Assigned task> Going down the data below, set down exactly the line with "Report Software (63, 1267)" and each line after it through the line with "Previous (20, 1890)"; no other lines.

..........

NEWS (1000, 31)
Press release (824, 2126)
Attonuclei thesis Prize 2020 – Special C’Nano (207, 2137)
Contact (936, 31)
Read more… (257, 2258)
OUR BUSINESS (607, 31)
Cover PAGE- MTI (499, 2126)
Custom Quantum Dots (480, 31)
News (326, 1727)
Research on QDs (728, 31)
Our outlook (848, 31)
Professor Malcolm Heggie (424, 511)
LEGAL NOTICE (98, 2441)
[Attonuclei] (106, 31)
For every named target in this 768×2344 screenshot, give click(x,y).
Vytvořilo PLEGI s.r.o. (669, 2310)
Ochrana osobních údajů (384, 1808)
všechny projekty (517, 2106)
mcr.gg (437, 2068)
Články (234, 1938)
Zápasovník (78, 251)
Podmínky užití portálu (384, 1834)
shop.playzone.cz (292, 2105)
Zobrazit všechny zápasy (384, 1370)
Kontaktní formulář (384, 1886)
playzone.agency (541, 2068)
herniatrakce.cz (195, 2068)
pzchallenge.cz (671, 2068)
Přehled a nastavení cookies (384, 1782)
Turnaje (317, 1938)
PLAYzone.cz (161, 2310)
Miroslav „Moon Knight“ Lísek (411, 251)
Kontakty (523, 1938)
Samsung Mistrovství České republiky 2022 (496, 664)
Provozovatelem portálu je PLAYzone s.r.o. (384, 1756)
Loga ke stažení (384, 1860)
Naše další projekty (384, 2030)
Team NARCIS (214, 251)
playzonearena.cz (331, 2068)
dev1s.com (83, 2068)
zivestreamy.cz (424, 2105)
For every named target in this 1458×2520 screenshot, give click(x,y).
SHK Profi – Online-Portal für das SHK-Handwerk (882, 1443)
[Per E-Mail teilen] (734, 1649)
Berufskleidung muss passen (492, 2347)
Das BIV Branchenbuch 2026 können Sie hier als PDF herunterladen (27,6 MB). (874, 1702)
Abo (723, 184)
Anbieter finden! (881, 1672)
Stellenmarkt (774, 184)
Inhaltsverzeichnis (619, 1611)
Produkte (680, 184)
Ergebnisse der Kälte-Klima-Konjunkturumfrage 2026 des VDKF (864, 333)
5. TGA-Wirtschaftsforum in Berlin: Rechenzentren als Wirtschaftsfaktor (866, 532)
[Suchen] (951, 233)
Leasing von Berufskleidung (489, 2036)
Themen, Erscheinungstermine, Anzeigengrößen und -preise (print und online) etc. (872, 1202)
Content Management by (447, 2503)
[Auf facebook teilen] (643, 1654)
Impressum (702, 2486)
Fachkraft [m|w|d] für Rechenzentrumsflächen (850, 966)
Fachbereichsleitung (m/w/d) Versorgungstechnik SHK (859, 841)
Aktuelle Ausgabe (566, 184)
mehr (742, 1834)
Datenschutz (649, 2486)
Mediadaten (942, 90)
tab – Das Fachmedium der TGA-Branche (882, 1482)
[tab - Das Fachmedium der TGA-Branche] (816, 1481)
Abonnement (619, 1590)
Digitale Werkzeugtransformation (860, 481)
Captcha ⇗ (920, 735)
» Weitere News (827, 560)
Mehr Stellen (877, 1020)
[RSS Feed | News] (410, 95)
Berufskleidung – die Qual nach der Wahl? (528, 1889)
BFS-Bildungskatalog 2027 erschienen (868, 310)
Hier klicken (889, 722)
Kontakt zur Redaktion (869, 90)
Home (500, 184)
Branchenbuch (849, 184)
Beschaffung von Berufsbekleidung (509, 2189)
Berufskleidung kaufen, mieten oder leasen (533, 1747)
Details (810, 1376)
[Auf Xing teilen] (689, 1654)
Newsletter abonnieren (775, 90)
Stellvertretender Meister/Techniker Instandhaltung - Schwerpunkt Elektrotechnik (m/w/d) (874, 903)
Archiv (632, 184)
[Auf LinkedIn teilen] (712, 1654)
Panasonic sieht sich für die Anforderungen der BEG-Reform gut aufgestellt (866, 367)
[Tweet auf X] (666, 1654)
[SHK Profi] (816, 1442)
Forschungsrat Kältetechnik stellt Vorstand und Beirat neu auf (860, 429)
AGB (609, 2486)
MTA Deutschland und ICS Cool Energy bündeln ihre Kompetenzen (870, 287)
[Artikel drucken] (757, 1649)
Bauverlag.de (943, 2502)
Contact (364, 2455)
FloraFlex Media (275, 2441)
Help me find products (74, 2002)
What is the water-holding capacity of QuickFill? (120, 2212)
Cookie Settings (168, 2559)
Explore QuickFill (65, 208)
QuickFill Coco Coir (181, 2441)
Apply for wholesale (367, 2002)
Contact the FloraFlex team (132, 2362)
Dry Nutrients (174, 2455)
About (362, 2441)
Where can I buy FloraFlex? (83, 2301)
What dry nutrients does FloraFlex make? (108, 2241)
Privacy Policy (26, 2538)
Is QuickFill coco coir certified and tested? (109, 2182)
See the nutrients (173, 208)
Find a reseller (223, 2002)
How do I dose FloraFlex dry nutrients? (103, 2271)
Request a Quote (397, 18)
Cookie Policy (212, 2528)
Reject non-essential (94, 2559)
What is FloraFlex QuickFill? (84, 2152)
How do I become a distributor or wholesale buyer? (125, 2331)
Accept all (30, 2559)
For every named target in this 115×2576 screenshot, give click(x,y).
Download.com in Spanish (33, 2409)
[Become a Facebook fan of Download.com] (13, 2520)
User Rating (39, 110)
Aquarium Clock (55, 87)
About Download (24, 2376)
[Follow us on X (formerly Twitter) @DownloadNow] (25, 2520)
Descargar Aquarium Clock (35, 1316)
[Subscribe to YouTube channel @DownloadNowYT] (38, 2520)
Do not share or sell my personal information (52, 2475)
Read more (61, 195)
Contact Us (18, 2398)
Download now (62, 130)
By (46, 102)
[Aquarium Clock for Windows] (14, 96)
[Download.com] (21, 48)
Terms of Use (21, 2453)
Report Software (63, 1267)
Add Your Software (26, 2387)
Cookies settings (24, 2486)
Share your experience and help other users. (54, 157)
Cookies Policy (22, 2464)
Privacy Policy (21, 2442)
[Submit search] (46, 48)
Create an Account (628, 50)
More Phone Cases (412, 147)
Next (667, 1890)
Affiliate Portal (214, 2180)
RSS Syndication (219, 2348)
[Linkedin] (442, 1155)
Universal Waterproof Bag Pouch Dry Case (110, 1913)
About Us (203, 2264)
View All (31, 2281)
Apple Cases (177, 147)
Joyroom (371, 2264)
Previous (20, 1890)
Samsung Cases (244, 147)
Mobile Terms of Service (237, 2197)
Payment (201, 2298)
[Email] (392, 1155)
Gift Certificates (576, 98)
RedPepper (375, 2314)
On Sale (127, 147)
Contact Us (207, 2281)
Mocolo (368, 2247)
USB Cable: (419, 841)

..........

Task answer>
Report Software (63, 1267)
Add Your Software (26, 2387)
Cookies settings (24, 2486)
Share your experience and help other users. (54, 157)
Cookies Policy (22, 2464)
Privacy Policy (21, 2442)
[Submit search] (46, 48)
Create an Account (628, 50)
More Phone Cases (412, 147)
Next (667, 1890)
Affiliate Portal (214, 2180)
RSS Syndication (219, 2348)
[Linkedin] (442, 1155)
Universal Waterproof Bag Pouch Dry Case (110, 1913)
About Us (203, 2264)
View All (31, 2281)
Apple Cases (177, 147)
Joyroom (371, 2264)
Previous (20, 1890)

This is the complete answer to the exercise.